Estoy por bajarme del VAR

En los albores del invento, Velasco Carballo, el presidente de los árbitros que traía un aire de modernidad a un colectivo que olía a rancio (desde sus dirigentes a la vieja sede del comité, en la calle San Agustín) fue convocando a la prensa en pequeños grupos para explicar las propiedades curativas del VAR, que ya no era negociable. Venía del ser superior, la FIFA. “Sólo se analizarán errores claros y manifiestos y situaciones geográficas (las que se miden en centímetros, milímetros y pelos de gamba: líneas de fondo, líneas de gol, fueras de juego, penaltis sobre la línea…).

Se pusieron entonces varios vídeos y Velasco sometió a examen a los presentes, por comprobar si lo habíamos pillado. La primera jugada fue una gris tirando a negro y preguntó: “¿Intervendríais si fueseis árbitro de VAR?”. “Sí”, respondió alguien. Quizá fuera yo; esa imprudencia la tengo borrosa. “Fuera de la clase”, bromeó Velasco, por otro lado un tipo amable y didáctico.

Cuando regresé al periódico, Alfredo Relaño, mi entonces director y hoy presidente de honor de esta casa, amén de una enciclopedia del asunto, un devoto de los clásicos y un firme defensor de las tablas originales de la ley, me sometió a interrogatorio. “A mí me ha convencido”, le solté, sin temor de Dios. Me miró con ojos de quien ha perdido a un amigo. La herejía era notable. Aquello era meter mano en las sagradas escrituras, alborotar XVII reglas que habían sobrevivido, por consenso y sencillez, a dos guerras mundiales y una guerra fría. Luego fue él el llamado a consultas. Y también volvió converso. Hoy los dos somos agnósticos. Él más que yo. Él antes que yo.

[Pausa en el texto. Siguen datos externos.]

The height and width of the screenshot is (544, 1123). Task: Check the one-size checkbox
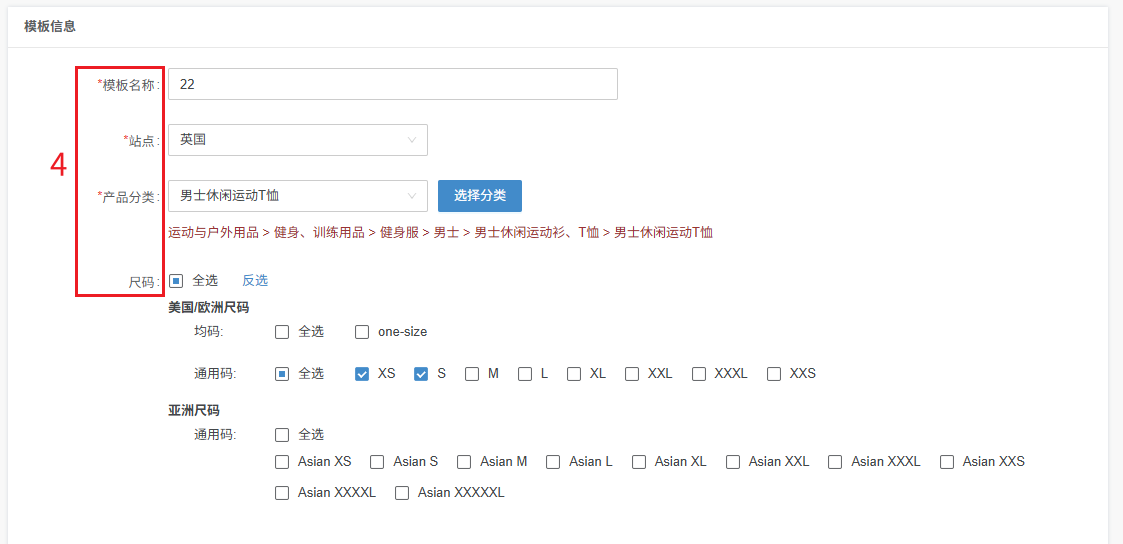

El propósito original era corregir errores que se recuerdan cuarenta años después: la mano de Dios de Maradona, el no gol de Hurst en el Mundial 66, el penalti de Guruceta, la mano de Messi ante el Espanyol, la camiseta de Zigic desagarrada por Juanito en el Calderón, por disparar a tirios y troyanos. En definitiva, aquello que veía el mundo entero y se le iba al juez por falta de colocación o de visión. Pero entonces aparecieron los ataques de intromisión y las circulares arbitrales para explicarnos que hay más tipos de manos que de insectos: invasivas, intrusivas, intuitivas, instintivas, manos de santo, manos negras, manos limpias, manos duras y manos blandas (la de Ancelotti, no punible)… También los contactos insuficientes, suficientes y hasta íntimos. Y quedó un Frankenstein.

Ahora al árbitro de arriba le parece una cosa y al de abajo otra cuando reciben las mismas circulares (que cambian como el clima en Islandia) y acuden a las mismas charlas. Y se precisan hasta tres y cuatro minutos de repeticiones para emitir un juicio cuando no hay error claro y manifiesto que resista más de dos planos y quince segundos. Y entonces el madridista tiene derecho a quejarse por una mano de Felipe que hace veinte años ni hubiera sido objeto de controversia porque 24 horas antes le han señalado un penalti a Gayá porque un cabezazo ajeno le golpea en su hombro mientras salta de espaldas, con su brazo muy cerca del cuerpo y mirando a la grada silente. El VAR ha caído en una trampa peligrosa, porque siempre se considerará más ‘inocente’ el error de quien decide en décimas de segundo, el homicidio involuntario, que el de quien tiene tiempo de pensar en qué ocurrió con el equipo implicado la semana pasada o las consecuencias que tendrá su decisión en la próxima, el asesinato premeditado. Así que el fútbol se ha vuelto más turbio para todos. Los árbitros callan, los jugadores se confiesan confundidos y al público ni le preguntan porque no hay donde hacerlo y porque aterra escuchar lo que piensa. Les juro que yo estoy loco por creer en el VAR, pero me encuentro a sólo once metros de bajarme de él.